The damages for the woman will amount to $87,800 dollars for
her “moral” and “physical” damage over a 23-year-long period. I am not sure what “moral” damages would be in such a case, but Judge Pasquale Grasso also ordered the volume of the bells to be reduced.
Of course, it was an ironic lawsuit given the fact that St. Stephens was also persecuted by religious figures including Saul of Tarsus, the future Saint Paul (“Which one of the Prophets did your fathers not persecute, and they killed the ones who prophesied the coming of the Just One, of whom now, too, you have become betrayers and murderers.” (7:52)).
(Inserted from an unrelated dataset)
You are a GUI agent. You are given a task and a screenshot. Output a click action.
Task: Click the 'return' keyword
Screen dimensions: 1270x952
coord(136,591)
At one time, such lawsuits in the United States were barred under the “coming to a nuisance doctrine.” By moving next to a church, you accepted the preexisting nuisance. That doctrine is no longer applied, though courts will often balance the value and community role of a nuisance activity like bell ringing. Moreover, in nuisance, there is no “egg-shell-thin-skull-plaintiff” rule. A victim must experience objectively unreasonable interference with the enjoyment of their property. In the case of Rogers v. Elliott, 15 N.E. 768 (Mass. 1888), the plaintiff suffered convulsions from hearing the bells of a Catholic Church each day. The bell ringer at the Church admitted that “he had no love for the plaintiff.” The court nevertheless rejected the claim stating
“If one’s right to use his property were to depend upon the effect of the use upon a person or peculiar temperament or disposition, or upon one suffering from an uncommon disease, the standard for measuring it would be so uncertain and fluctuating as to paralyze industrial enterprises.”
Of course, Judge Knowlton never encountered St. Stephens and his bells.